Mammillaria bertholdii

Mature Mammillaria bertholdii showing flat disc of pectinate areoles and an oversized pink crocus-like flower.
Mammillaria bertholdii, spécimen en fleur montrant le rapport fleur-corps caractéristique du groupe Saboae.

Mammillaria bertholdii a été décrite en 2014 à partir d’une petite population de colline près de Miahuatlán de Porfirio Díaz, Oaxaca. Thomas Linzen a publié l’espèce dans Mitteilungsblatt AfM 38(2) après que le collecteur de terrain Andreas Berthold a fait surgir les plantes lors d’une tournée de mars 2013 dans la Sierra Sur. Sur la roche, la plante se lit comme une illusion : un disque d’aréoles pectinées allongées, presque affleurant le schiste, avec une racine tubéreuse plus lourde que la tige visible, cachée en dessous.

Ce qui rend M. bertholdii singulière, c’est son placement taxonomique. Linzen l’a rattachée à la Series Longiflorae au sein du groupe Mammillaria saboae, un ensemble de géophytes miniatures dont les autres membres vivent au Chihuahua, en Sonora et au Durango. La plante d’Oaxaca est la seule espèce du groupe saboae au sud de la ceinture volcanique trans-mexicaine, une anomalie qui suppose soit une aire ancestrale bien plus ancienne, soit une dispersion longue distance que personne n’a encore élucidée.

Le corps dépasse rarement 3 cm de diamètre, et les plantes en fleur portent souvent une fleur rose en forme de crocus, plus large que la plante elle-même. Les graines sont cryptocarpes, mûrissant à l’intérieur de la tige pendant des années et n’émergeant que lorsque le tissu se fend. Les graines fraîches contiennent des inhibiteurs de germination, ce qui explique pourquoi la plupart des plantes proposées à la vente sont greffées sur des porte-greffes rapides.
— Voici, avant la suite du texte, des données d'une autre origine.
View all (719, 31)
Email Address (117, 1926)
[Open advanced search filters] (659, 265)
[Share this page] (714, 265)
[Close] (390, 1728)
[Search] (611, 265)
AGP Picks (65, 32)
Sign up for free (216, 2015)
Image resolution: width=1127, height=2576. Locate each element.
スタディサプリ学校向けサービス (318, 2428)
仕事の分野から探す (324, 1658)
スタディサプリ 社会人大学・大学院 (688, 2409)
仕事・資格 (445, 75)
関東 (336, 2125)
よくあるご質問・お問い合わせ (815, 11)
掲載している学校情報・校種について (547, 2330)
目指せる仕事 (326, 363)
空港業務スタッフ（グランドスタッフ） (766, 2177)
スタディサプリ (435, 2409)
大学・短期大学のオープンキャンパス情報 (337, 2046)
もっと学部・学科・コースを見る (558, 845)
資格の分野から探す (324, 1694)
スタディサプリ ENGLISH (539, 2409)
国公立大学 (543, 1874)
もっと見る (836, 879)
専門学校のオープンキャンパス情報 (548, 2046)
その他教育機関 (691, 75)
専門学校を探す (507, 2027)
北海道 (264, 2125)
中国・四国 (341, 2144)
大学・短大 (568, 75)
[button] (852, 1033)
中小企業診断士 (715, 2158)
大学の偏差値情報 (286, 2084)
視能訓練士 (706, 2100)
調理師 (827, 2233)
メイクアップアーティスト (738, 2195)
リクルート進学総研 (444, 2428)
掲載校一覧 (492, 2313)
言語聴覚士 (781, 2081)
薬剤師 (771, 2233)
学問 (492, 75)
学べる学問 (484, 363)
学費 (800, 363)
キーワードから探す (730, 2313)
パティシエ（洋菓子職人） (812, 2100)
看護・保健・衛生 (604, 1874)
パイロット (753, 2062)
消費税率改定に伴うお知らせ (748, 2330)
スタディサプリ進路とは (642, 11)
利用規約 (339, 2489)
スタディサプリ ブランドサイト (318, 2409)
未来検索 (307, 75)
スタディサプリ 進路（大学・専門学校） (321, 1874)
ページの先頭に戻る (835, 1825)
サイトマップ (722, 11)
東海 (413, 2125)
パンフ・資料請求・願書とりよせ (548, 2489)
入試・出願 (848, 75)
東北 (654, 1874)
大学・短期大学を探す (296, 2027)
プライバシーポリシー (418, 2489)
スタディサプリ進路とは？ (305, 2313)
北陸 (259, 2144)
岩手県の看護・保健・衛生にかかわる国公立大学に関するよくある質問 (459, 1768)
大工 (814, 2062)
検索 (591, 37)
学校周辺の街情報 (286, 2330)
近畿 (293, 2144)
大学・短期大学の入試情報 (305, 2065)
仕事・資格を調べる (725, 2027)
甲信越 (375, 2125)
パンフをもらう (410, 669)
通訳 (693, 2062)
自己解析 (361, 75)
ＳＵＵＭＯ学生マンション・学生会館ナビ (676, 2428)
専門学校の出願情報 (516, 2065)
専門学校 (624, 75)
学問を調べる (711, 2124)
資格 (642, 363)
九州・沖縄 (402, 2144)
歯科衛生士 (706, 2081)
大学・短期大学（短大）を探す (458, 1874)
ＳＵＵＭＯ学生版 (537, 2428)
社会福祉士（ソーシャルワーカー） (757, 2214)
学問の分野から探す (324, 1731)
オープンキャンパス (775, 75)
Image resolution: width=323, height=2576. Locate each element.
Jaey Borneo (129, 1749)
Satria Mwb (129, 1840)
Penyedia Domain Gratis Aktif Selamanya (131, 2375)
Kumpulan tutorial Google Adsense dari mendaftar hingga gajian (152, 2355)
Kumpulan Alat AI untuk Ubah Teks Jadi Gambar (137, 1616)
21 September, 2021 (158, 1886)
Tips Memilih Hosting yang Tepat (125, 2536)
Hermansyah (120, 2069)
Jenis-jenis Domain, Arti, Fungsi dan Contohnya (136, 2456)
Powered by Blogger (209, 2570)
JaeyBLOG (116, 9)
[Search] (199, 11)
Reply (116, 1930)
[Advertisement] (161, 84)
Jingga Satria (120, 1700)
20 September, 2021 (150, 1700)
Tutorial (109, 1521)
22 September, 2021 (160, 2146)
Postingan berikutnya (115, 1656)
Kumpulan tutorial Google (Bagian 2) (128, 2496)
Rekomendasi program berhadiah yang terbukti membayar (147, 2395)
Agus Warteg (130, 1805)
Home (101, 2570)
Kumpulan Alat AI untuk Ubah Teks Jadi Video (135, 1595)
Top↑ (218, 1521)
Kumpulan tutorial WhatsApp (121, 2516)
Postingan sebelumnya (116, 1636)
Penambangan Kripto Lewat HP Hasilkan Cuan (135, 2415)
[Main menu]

L’espèce partage Oaxaca avec Mammillaria huitzilopochtli sur les pentes voisines de la Sierra, et se trouve à l’extrémité méridionale du même groupe générique qui porte Mammillaria napina à travers la vallée de Tehuacán-Cuicatlán, un peu plus au nord. Ce qui suit rassemble les données d’habitat publiées, le consensus de culture établi par les cultivateurs spécialisés ayant conservé des plantes de provenance documentée, et les caractères diagnostiques qui séparent M. bertholdii de son sosie le plus souvent confondu avec elle.

Aperçu des soins

Mammillaria bertholdii, fiche de référence rapide

Un géophyte des collines de schiste d’Oaxaca, à racine pivotante tubéreuse, épines pectinées en cils, et fleur rose en forme de crocus plus large que le corps lui-même. Valeurs calibrées pour des plantes issues de semis en culture, établies à partir du protologue de Linzen, des notes d’habitat de llifle et des retours de cultivateurs spécialisés.

Exposition au soleil
Quatre heures de lumière directe ou une fenêtre orientée à l’est bien éclairée ; évitez le plein soleil brûlant de l’été, contre lequel les épines pectinées offrent déjà une protection.
Arrosage
Parcimonieux en été, jamais avant que le substrat n’ait séché en profondeur ; repos hivernal au sec. La racine tubéreuse pourrit en quelques jours en cas d’humidité persistante.
Substrat
Mélange minéral à dominante de pierre ponce avec du gravillon de granite et une petite fraction de terreau pour cactus pauvre en nutriments. La plante est native du schiste, donc l’éclat de calcaire est facultatif.
Tolérance au froid
Minimum de 8 à 10°C au sec. Le froid sec est bien mieux toléré que tout froid humide ; en dessous de 5°C, la racine tubéreuse risque de s’effondrer.
Contenant
Peu profond, étroit et légèrement à l’étroit ; le plus petit diamètre qui accueille la racine pivotante. Céramique non émaillée ou plastique conviennent tous deux, à condition que le drainage soit rapide.
Vitesse de croissance
Extrêmement lente sur ses propres racines ; les sujets greffés atteignent la taille de floraison en dix-huit mois, tandis que les plantes issues de semis mettent une dizaine d’années ou plus.
Difficulté. Avancée. L’étroite racine pivotante tubéreuse pourrit en quelques jours dans des conditions hivernales humides, et la germination des graines est freinée par des inhibiteurs présents dans les graines fraîches.

Taxonomie & Nomenclature

Linzen (2014) a établi Mammillaria bertholdii dans Mitteilungsblatt AfM 38(2):124–128, à partir de matériel récolté par Andreas Berthold en mars 2013 près de Miahuatlán de Porfirio Díaz. L’épithète rend hommage au découvreur de terrain. POWO accepte le nom sans synonyme ; IPNI indexe le même lieu de publication sous l’autorité Linzen.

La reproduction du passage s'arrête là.